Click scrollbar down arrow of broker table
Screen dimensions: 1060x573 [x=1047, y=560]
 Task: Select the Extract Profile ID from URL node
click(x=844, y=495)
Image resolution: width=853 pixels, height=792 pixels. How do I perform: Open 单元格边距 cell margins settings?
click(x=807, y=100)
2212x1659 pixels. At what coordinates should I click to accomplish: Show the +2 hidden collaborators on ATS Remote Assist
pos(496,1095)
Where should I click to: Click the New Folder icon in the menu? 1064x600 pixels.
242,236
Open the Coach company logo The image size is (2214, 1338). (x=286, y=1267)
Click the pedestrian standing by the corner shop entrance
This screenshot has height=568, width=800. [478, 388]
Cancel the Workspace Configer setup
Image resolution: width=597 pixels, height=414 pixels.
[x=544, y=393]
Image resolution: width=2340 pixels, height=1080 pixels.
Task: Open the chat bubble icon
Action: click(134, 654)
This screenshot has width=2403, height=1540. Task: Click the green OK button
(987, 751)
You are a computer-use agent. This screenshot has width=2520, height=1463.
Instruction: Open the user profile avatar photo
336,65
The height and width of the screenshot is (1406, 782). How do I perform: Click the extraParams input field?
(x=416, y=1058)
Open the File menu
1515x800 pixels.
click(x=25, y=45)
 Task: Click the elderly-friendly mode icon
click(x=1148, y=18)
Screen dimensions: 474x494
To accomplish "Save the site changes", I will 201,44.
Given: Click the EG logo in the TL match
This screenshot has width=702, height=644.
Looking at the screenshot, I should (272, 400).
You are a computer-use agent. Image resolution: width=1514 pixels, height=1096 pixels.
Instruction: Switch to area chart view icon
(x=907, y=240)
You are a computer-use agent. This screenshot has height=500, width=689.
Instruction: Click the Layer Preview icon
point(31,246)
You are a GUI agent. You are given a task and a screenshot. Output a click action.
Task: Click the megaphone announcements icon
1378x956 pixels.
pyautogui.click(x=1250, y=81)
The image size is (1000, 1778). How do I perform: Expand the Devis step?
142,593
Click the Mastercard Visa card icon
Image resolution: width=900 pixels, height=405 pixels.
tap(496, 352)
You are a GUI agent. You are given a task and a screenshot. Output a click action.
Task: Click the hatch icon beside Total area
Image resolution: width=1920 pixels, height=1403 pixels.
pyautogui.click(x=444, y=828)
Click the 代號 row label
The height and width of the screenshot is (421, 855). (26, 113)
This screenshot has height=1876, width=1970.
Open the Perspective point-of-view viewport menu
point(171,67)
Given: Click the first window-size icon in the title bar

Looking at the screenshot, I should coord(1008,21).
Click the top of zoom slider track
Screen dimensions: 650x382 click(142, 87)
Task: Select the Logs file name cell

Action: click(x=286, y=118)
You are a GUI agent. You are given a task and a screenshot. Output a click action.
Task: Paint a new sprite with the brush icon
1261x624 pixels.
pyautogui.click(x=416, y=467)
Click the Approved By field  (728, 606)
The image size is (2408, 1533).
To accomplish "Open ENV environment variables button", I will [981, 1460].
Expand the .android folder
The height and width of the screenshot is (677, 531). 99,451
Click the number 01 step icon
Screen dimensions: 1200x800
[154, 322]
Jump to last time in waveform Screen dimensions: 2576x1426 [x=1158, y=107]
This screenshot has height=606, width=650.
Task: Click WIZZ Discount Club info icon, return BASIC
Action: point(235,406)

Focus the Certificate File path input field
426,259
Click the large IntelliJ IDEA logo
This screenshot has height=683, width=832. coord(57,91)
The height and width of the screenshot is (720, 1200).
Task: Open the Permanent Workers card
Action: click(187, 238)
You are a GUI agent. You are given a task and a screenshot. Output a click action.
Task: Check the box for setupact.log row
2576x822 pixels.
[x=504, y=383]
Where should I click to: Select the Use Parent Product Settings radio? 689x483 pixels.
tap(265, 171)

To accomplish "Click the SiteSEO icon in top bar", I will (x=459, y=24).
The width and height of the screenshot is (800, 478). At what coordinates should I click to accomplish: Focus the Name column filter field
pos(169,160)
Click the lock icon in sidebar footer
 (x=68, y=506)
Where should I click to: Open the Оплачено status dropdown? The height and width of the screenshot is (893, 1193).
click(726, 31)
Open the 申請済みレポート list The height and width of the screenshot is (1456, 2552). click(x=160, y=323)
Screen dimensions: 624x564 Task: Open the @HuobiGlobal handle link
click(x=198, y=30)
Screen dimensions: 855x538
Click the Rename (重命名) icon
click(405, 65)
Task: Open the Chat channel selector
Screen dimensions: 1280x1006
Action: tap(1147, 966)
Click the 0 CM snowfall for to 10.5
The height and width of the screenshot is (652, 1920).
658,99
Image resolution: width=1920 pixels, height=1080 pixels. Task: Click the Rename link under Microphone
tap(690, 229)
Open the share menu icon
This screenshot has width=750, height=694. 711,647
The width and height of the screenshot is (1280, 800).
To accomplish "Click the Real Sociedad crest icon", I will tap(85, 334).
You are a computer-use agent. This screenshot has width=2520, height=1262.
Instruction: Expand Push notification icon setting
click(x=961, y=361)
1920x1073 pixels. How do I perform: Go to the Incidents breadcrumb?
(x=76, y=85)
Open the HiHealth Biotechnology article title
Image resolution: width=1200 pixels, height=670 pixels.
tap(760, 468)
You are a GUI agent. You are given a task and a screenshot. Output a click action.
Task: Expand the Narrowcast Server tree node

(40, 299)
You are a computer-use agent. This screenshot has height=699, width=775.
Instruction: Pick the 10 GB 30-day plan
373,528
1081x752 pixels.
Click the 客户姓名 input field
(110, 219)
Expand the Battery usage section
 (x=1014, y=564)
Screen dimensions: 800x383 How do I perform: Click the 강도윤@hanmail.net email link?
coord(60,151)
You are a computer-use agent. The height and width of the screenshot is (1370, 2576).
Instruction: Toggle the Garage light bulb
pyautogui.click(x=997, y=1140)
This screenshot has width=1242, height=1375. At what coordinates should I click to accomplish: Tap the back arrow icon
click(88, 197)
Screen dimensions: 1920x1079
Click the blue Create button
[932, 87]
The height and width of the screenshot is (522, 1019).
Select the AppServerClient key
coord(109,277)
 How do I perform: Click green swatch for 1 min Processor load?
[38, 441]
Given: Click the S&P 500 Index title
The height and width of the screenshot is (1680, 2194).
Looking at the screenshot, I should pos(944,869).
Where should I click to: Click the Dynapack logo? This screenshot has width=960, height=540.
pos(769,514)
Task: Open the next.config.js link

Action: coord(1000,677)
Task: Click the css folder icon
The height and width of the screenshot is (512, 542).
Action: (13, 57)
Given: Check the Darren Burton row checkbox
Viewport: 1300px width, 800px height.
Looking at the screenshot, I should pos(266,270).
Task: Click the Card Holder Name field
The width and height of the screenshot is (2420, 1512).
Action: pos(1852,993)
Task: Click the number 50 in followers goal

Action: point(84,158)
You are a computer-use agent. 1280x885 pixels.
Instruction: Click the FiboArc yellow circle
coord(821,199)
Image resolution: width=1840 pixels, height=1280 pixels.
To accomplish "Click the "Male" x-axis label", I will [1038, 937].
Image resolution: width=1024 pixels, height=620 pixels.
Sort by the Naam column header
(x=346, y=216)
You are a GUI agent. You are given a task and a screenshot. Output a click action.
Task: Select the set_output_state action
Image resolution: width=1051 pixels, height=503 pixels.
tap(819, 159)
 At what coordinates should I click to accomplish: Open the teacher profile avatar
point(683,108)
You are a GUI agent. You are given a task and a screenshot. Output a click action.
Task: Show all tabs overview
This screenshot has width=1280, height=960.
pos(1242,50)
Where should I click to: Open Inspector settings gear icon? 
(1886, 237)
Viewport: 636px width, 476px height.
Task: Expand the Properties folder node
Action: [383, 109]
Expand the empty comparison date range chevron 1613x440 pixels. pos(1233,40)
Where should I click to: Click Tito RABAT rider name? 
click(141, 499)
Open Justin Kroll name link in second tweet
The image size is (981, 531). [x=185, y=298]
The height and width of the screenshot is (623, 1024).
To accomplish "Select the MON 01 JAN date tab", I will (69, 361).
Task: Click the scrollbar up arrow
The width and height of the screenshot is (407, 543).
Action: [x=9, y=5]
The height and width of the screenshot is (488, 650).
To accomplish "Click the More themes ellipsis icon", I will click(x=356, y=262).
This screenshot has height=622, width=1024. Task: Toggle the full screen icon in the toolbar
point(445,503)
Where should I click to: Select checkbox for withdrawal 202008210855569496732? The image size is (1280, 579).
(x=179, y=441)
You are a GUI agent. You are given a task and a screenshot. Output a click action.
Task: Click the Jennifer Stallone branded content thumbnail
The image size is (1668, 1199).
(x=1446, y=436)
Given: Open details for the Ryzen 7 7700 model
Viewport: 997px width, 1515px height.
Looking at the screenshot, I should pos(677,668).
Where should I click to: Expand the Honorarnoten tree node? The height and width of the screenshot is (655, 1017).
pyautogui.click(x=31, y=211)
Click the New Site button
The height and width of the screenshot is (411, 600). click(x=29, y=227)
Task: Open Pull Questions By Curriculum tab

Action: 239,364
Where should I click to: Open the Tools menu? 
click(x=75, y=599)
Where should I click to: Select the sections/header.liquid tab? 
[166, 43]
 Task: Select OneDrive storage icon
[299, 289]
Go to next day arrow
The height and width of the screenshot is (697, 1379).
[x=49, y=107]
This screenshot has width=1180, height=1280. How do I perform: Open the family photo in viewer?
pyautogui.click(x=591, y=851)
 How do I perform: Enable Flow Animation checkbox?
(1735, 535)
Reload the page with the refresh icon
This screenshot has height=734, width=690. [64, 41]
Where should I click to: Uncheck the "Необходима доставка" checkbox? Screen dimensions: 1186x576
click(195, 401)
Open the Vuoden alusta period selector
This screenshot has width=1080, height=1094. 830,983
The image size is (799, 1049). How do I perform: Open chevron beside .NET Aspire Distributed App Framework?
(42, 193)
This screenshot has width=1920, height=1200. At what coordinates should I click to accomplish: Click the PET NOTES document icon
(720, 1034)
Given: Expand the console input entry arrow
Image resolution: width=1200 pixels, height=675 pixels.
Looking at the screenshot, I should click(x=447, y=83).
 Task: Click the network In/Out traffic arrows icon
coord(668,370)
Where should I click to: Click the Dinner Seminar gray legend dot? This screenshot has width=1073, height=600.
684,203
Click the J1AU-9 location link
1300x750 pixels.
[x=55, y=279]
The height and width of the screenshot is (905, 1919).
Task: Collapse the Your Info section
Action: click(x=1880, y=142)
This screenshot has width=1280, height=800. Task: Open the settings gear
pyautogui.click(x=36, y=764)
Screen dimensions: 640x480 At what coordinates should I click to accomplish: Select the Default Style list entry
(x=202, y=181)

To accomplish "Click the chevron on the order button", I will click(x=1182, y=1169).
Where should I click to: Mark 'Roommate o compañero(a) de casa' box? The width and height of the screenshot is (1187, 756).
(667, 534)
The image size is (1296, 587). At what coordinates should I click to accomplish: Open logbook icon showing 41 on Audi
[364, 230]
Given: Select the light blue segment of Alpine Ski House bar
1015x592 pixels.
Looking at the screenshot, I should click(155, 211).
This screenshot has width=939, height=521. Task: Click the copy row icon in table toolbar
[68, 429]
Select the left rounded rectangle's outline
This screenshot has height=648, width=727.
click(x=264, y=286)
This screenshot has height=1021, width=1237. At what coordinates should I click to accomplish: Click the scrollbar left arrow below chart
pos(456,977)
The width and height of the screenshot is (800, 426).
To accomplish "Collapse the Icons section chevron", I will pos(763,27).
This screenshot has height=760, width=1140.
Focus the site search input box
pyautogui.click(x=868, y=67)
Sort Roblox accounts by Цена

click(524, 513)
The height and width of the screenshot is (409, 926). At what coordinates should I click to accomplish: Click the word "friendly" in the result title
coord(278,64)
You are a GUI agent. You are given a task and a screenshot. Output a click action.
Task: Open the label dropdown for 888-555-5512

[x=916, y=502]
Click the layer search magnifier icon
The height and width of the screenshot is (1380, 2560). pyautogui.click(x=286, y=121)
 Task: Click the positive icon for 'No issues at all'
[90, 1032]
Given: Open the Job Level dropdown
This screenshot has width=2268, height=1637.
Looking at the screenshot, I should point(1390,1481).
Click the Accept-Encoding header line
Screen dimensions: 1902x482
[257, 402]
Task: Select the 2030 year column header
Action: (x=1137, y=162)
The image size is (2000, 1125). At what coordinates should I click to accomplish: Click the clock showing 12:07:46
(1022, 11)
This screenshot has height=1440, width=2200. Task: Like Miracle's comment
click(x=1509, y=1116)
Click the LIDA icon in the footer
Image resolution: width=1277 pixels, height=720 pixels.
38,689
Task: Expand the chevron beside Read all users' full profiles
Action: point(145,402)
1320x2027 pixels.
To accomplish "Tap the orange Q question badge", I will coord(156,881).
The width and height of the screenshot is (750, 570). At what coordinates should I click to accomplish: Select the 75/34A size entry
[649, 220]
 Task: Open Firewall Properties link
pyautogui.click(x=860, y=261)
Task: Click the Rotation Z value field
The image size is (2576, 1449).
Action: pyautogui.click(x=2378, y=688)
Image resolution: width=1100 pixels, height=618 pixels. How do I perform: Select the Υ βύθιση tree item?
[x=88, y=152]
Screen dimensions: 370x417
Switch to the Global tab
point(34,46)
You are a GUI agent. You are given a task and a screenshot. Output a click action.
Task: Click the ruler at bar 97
※ ※ ※
■ THE REQUEST ■
Convert the records, from the first line through the line containing "point(31,246)", into a numbered list with one line per item. Leave out any blank lines.

■ FULL ANSWER ■
1. Click scrollbar down arrow of broker table
2. Screen dimensions: 1060x573 [x=1047, y=560]
3.  Task: Select the Extract Profile ID from URL node
4. click(x=844, y=495)
5. Image resolution: width=853 pixels, height=792 pixels. How do I perform: Open 单元格边距 cell margins settings?
6. click(x=807, y=100)
7. 2212x1659 pixels. At what coordinates should I click to accomplish: Show the +2 hidden collaborators on ATS Remote Assist
8. pos(496,1095)
9. Where should I click to: Click the New Folder icon in the menu? 1064x600 pixels.
10. 242,236
11. Open the Coach company logo The image size is (2214, 1338). (x=286, y=1267)
12. Click the pedestrian standing by the corner shop entrance
13. This screenshot has height=568, width=800. [478, 388]
14. Cancel the Workspace Configer setup
15. Image resolution: width=597 pixels, height=414 pixels.
16. [x=544, y=393]
17. Image resolution: width=2340 pixels, height=1080 pixels.
18. Task: Open the chat bubble icon
19. Action: click(134, 654)
20. This screenshot has width=2403, height=1540. Task: Click the green OK button
21. (987, 751)
22. You are a computer-use agent. This screenshot has width=2520, height=1463.
23. Instruction: Open the user profile avatar photo
24. 336,65
25. The height and width of the screenshot is (1406, 782). How do I perform: Click the extraParams input field?
26. (x=416, y=1058)
27. Open the File menu
28. 1515x800 pixels.
29. click(x=25, y=45)
30.  Task: Click the elderly-friendly mode icon
31. click(x=1148, y=18)
32. Screen dimensions: 474x494
33. To accomplish "Save the site changes", I will 201,44.
34. Given: Click the EG logo in the TL match
35. This screenshot has width=702, height=644.
36. Looking at the screenshot, I should (272, 400).
37. You are a computer-use agent. Image resolution: width=1514 pixels, height=1096 pixels.
38. Instruction: Switch to area chart view icon
39. (x=907, y=240)
40. You are a computer-use agent. This screenshot has height=500, width=689.
41. Instruction: Click the Layer Preview icon
42. point(31,246)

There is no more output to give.